Decisão Texto Integral: Acordam na 1ª Secção Cível do Tribunal da Relação de Guimarães

I – RELATÓRIO

Por requerimento apresentado em 23/10/2008, S… , progenitora da menor T… veio deduzir incidente de incumprimento da prestação de alimentos a favor da menor, alegando que o progenitor, J… , não pagou nenhuma das prestações fixadas, por decisão de Janeiro de 2005, na quantia mensal de € 150,00, que o mesmo ficou obrigado a prestar a título de alimentos à menor, tendo sido a requerente que tem providenciado pelo seu sustento e educação, acrescendo o facto de o montante da pensão nunca ter sido actualizado apesar de a menor entretanto ter necessidades superiores às que tinha naquela data, tendo a requerente conhecimento que o requerido tem possibilidades de pagar a referida quantia, mas se se vier a apurar que tal não acontece desde já requer que seja accionado o fundo de garantia de alimentos devidos a menores para que os pague.

Com estes fundamentos, requer que seja o requerido notificado para proceder ao depósito da quantia, de 7 194,00€ ou se assim não se entender por ser considerado que as actualizações ainda não são devidas a quantia de 6 600,00€ bem como ao pagamento mensal da quantia referente aos alimentos da menor Tatiana, bem como seja actualizado a pensão mensal para o valor de 163,50€ mensais, por via da actualização necessária para fazer face à desvalorização da moeda, aumento do custo de vida e taxa da inflacção anual que tem sido de 3%.

Notificado o pai da menor nos termos do artº 181, nº2 da OTM nada alegou, expondo apenas o que consta a fls. 10 dos autos.

Foi efectuada conferência de pais (à qual não compareceu o pai da menor), tendo sido tomadas declarações à mãe e solicitada à SS a realização de inquérito sobre a situação social, moral e económica dos pais.

Juntos os relatórios e, na falta de contestação por parte do pai, na sequência de promoção do Ministério Público foi proferido despacho que julgou verificado o incumprimento, em 1.10.2009.

A requerimento da requerente, o Ministério Público em 13.10.2010, em representação da menor, requereu a fixação do montante a prestar pelo Estado à menor em substituição do devedor J… , a cargo do Fundo de Garantia de Alimentos devidos a Menores.

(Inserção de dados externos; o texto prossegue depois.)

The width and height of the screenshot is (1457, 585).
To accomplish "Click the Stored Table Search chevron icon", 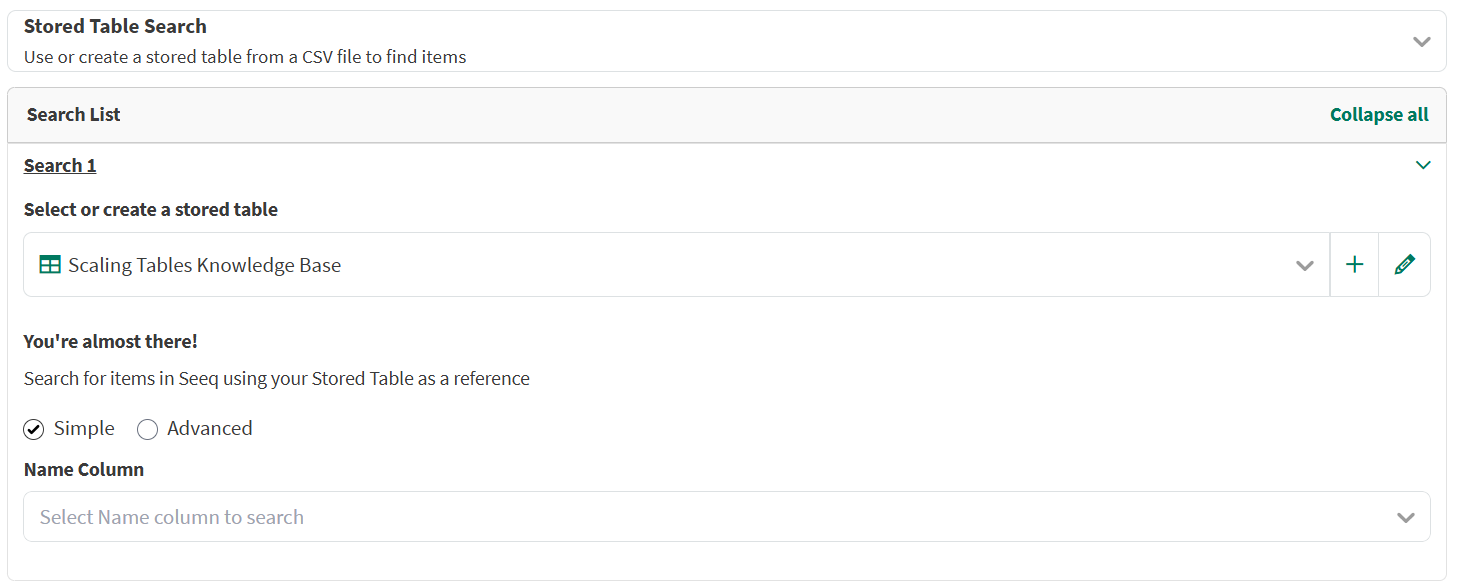I will pyautogui.click(x=1421, y=41).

Realizadas as diligências tidas por necessárias, foi proferida a seguinte decisão:

1. Fixo em €150,00 (cento e cinquenta euros) a prestação mensal a pagar pelo Fundo de Garantia dos Alimentos Devidos a Menores à menor T… .

2. Tal pagamento terá início no mês seguinte ao da notificação da presente decisão e contemplará as prestações vencidas desde a data da decisão do incumprimento, ou seja, 1/10/2009.

3. Tal quantia será actualizada anualmente em função do índice de preços ao consumidor publicado pelo INE, mas nunca inferior a 5%.

4. Tal quantia deverá ser remetida directamente à mãe da menor, residente na Avenida de São Clemente, nº 60, em Silvares, São Clemente, 4820-645 em Fafe.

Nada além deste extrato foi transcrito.